# Material provided
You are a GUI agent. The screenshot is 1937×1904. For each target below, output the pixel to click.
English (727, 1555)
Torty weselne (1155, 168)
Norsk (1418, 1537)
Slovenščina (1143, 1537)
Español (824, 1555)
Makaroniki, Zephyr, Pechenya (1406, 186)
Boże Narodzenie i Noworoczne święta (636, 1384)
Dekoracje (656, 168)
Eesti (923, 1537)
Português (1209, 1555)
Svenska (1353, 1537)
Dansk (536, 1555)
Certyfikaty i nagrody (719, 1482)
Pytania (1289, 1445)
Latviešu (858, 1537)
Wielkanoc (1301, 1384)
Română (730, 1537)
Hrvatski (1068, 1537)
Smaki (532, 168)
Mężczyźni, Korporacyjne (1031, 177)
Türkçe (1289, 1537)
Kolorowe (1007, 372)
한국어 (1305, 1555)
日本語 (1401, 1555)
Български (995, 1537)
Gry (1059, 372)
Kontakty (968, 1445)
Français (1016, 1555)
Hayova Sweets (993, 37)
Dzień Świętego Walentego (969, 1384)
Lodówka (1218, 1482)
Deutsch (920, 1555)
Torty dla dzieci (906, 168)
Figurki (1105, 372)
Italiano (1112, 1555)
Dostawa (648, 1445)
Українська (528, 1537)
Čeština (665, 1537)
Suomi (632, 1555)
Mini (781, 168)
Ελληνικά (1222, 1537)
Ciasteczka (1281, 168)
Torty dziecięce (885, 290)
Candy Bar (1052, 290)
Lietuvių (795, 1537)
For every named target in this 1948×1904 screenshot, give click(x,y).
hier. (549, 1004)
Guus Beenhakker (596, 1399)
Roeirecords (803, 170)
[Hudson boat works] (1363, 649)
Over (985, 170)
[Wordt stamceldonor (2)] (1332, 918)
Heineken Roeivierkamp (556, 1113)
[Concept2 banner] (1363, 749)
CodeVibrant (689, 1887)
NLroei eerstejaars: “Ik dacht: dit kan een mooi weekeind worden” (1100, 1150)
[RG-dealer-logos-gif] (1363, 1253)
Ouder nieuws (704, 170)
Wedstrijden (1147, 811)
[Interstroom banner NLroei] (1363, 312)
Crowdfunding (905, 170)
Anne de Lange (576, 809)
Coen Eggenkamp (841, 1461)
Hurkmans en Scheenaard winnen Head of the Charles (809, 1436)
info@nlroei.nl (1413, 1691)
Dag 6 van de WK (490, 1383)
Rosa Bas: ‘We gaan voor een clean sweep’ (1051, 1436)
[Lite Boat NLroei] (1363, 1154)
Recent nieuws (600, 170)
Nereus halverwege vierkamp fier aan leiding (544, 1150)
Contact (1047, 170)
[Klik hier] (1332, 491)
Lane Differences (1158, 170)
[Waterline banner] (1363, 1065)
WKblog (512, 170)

# About this exercise
Within the listing above, give again exactly every line from the line with "Ouder nieuws (704, 170)" through the line with "info@nlroei.nl (1413, 1691)", both included, and no other line.

# Result of this task
Ouder nieuws (704, 170)
Wedstrijden (1147, 811)
[Interstroom banner NLroei] (1363, 312)
Crowdfunding (905, 170)
Anne de Lange (576, 809)
Coen Eggenkamp (841, 1461)
Hurkmans en Scheenaard winnen Head of the Charles (809, 1436)
info@nlroei.nl (1413, 1691)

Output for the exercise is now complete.